== TASK REQUIREMENTS ==
Your task is to retype, exactly and without pictures, the line holding "Given: Click the São Paulo column header" and each line that follows it to the end of the entries.
Segment Open
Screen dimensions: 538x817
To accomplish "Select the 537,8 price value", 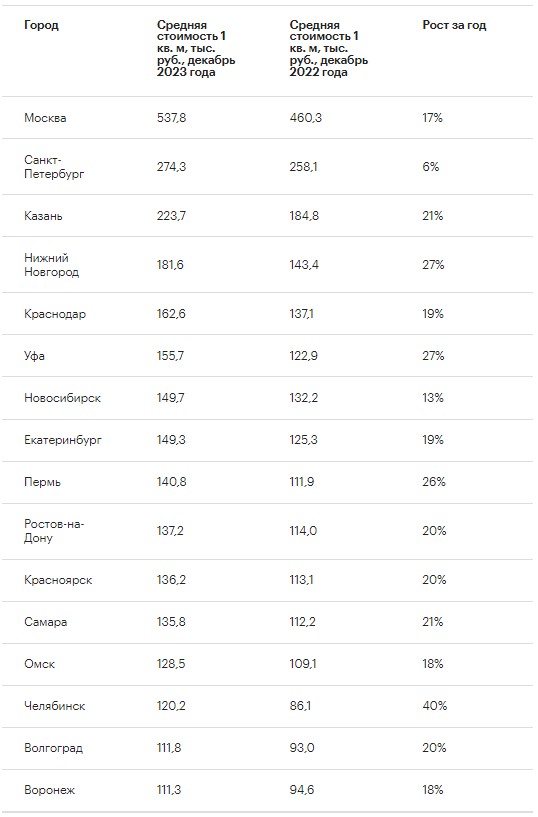I will coord(171,118).
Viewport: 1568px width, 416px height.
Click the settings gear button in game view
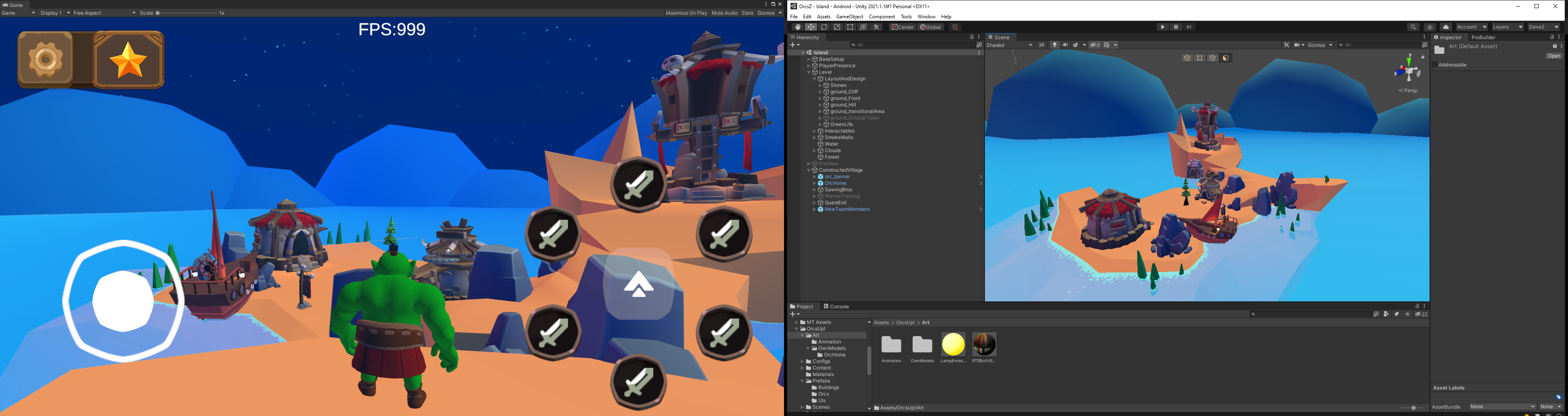pyautogui.click(x=46, y=60)
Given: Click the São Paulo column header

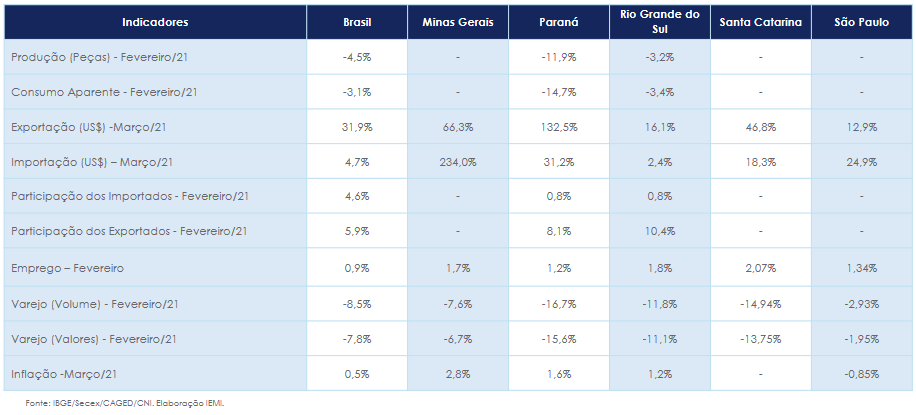Looking at the screenshot, I should [861, 21].
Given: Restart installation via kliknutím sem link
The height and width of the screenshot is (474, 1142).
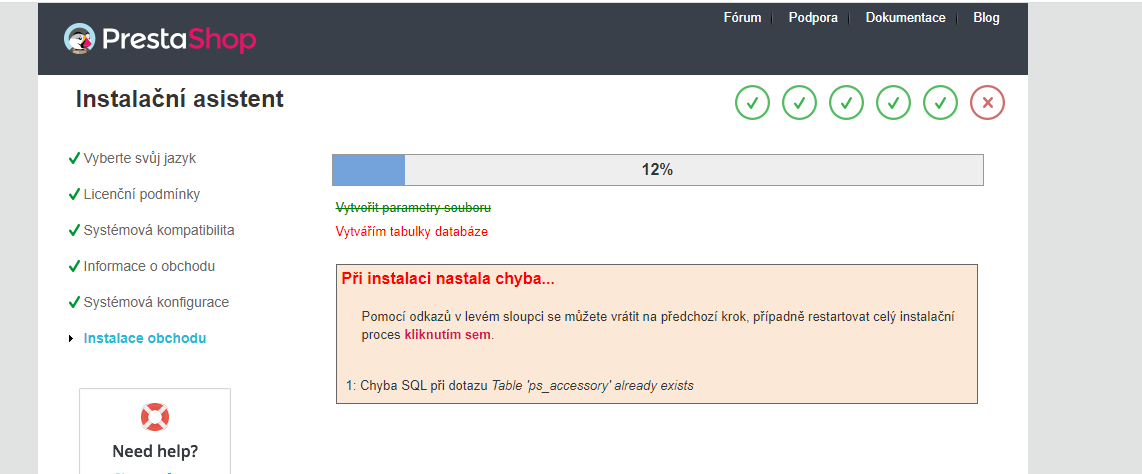Looking at the screenshot, I should point(448,336).
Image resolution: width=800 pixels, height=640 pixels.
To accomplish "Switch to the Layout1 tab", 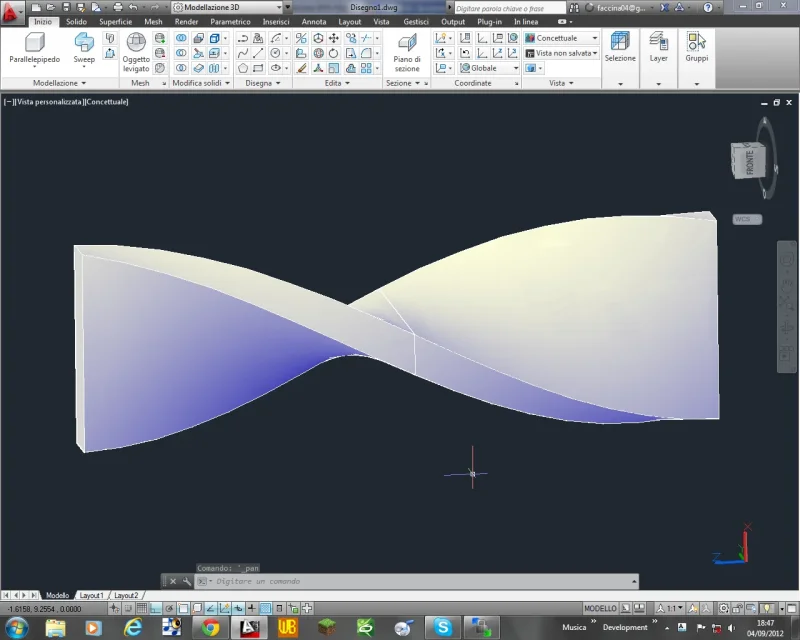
Segment Closed
== SOLUTION TO THIS PROBLEM ==
Given: Click the São Paulo column header

Looking at the screenshot, I should [861, 21].
Given: Restart installation via kliknutím sem link
The height and width of the screenshot is (474, 1142).
Looking at the screenshot, I should point(448,336).
Image resolution: width=800 pixels, height=640 pixels.
To accomplish "Switch to the Layout1 tab", 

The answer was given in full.